5.4.5. Aggregate Literal¶
An aggregate literal applies an aggregate function to groups of values to produce one value for each group. An aggregate literal has the form
AGGREGATE(B1, …, Bk ON ?X1, …, ?Xj BIND f1(exp1) AS t1 … BIND fn(expn) AS tn)
where k ≥ 1, j ≥ 0, n ≥ 1, and
B1, …, Bk
are atoms,?X1
, …,?Xj
are variables appearing inB1
, …,Bk
,exp1
, …,expn
are expressions constructed using variables fromB1
, …,Bk
,f1
, …,fn
are aggregate functions, andt1
, …,tn
are constants or variables that do not appear inB1
, …,Bk
.
Sometimes the user might be interested in computing an aggregate value
from a set of distinct values. In this case, the keyword “distinct”
can be used in front of an expression expi
.
Note RDFox will reject rules that use aggregation in all
equality
modes other than off
(see Equality).
Example Using aggregate literals
:minTemp[?x, ?z] :-
:City[?x],
AGGREGATE(
:temp[?x, ?y]
ON ?x
BIND MIN(?y) AS ?z) .
Informally, the above rule computes a minimum temperature for each city.

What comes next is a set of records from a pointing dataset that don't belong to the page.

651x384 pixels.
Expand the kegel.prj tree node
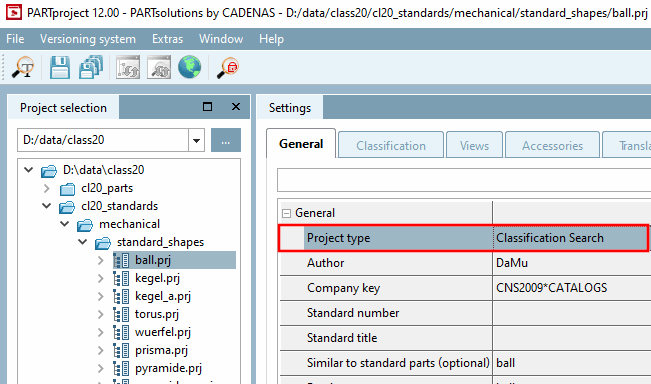pyautogui.click(x=100, y=278)
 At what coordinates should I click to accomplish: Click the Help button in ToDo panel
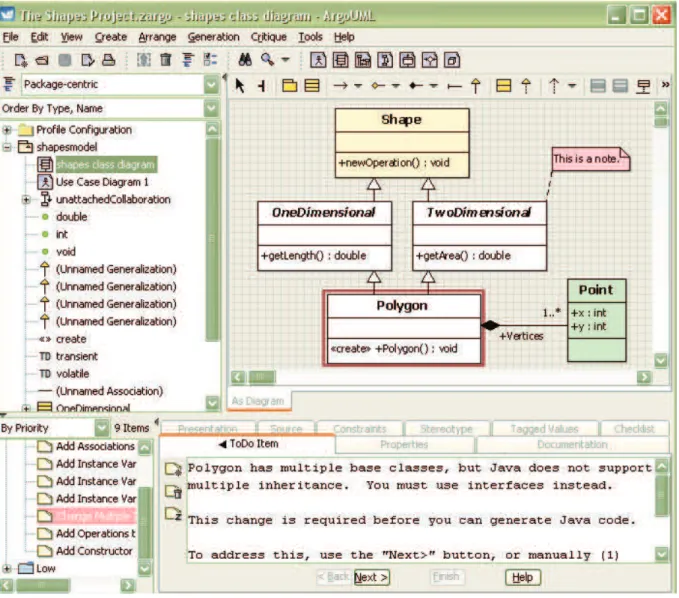pos(523,577)
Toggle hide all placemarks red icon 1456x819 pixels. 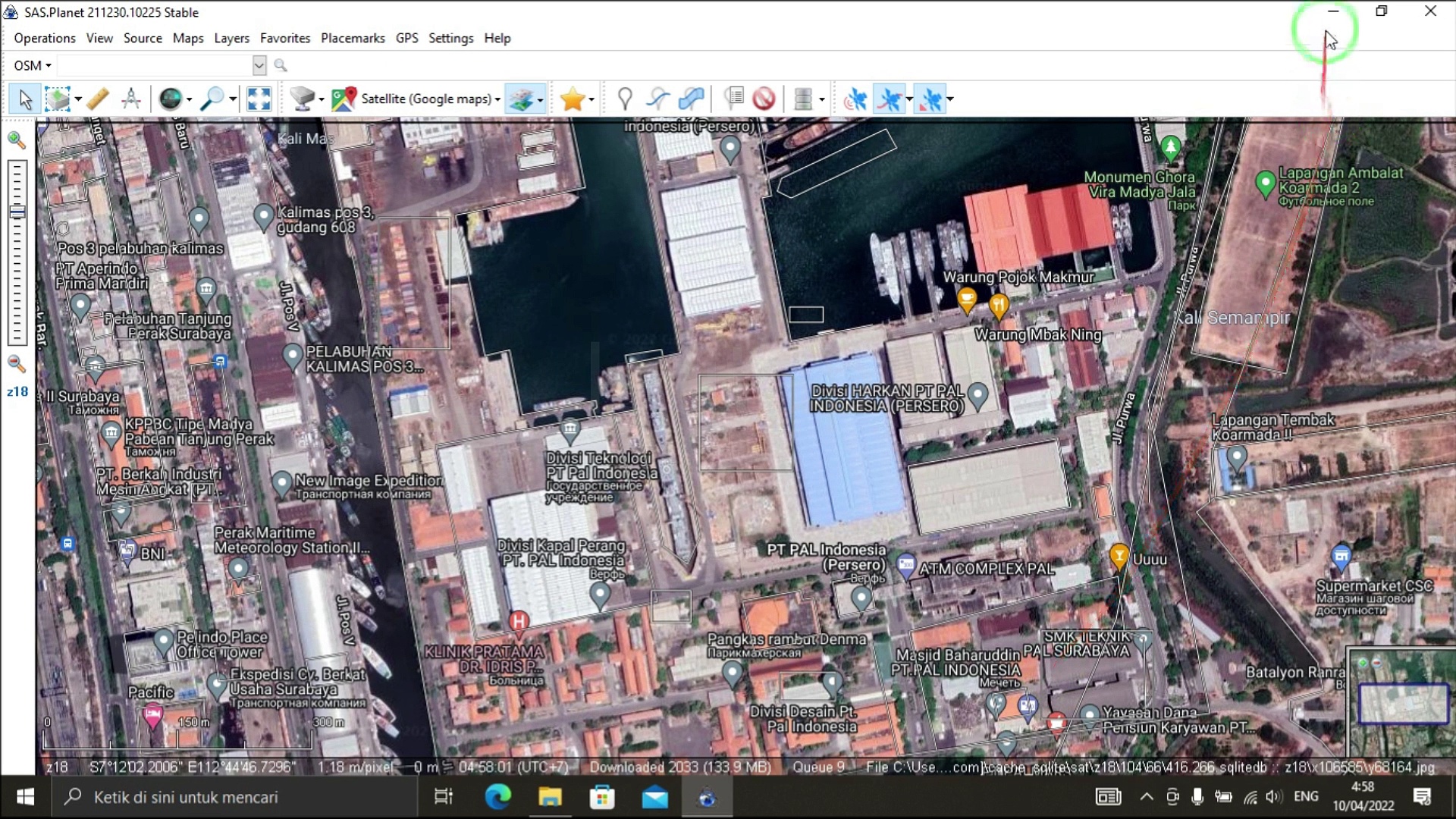(764, 99)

Example Using the keyword distinct
:familyFriendCnt[?x, ?cnt] :-
:Family[?x],
AGGREGATE(
:hasMember[?x, ?y],
:hasFriend[?y, ?z]
ON ?x
BIND COUNT(DISTINCT ?z) AS ?cnt) .
This rule counts the number of different friends for each family; a person is considered a friend of a family if he is a friend of a member of the family.
5.5. Common Uses of Rules in Practice¶
This section describes common uses of rules and reasoning in practical applications. This section will be especially useful for practitioners who are seeking to understand how the reasoning capabilities provided by RDFox can enhance graph data management.
5.5.1. Computing the Transitive Closure of a Relation¶
In many other situations, we may have a relation that is not transitive, but we are interested in defining a different relation that “transitively closes” it. Consider a social network where users follow other users. The graph may be represented by the triples next.
:alice :follows :bob .
:bob :follows :charlie .
:diana :follows :alice .
A common task in social networks is to use existing connections to suggest new ones. For example, since Alice follows Bob and Bob follows Charlie, the system may suggest that Alice follow Charlie as well. Likewise, the system may suggest that Diana follow Bob; but then, if Diana follows Bob, she may also want to follow Charlie. We would like to construct an enhanced social network that contains the actual follows relations plus all the suggested additional links. The links in such enhanced social network represent the transitive closure of the original follows relation, which relates any pair of people who are connected by a path in the network. The transitive closure of the follows relation can be computed using RDFox by defining the following two rules:
[?x, :followsClosure, ?y] :- [?x, :follows, ?y] .
[?x, :followsClosure, ?z] :-
[?x, :follows, ?y],
[?y, :followsClosure, ?z] .
The first rule “copies” the contents of the direct follows relation to the new relation. The second rule implements the closure by saying that if a person p1 directly follows p2 and p2 (directly or indirectly) follows person p3, then p1 (indirectly) follows p3.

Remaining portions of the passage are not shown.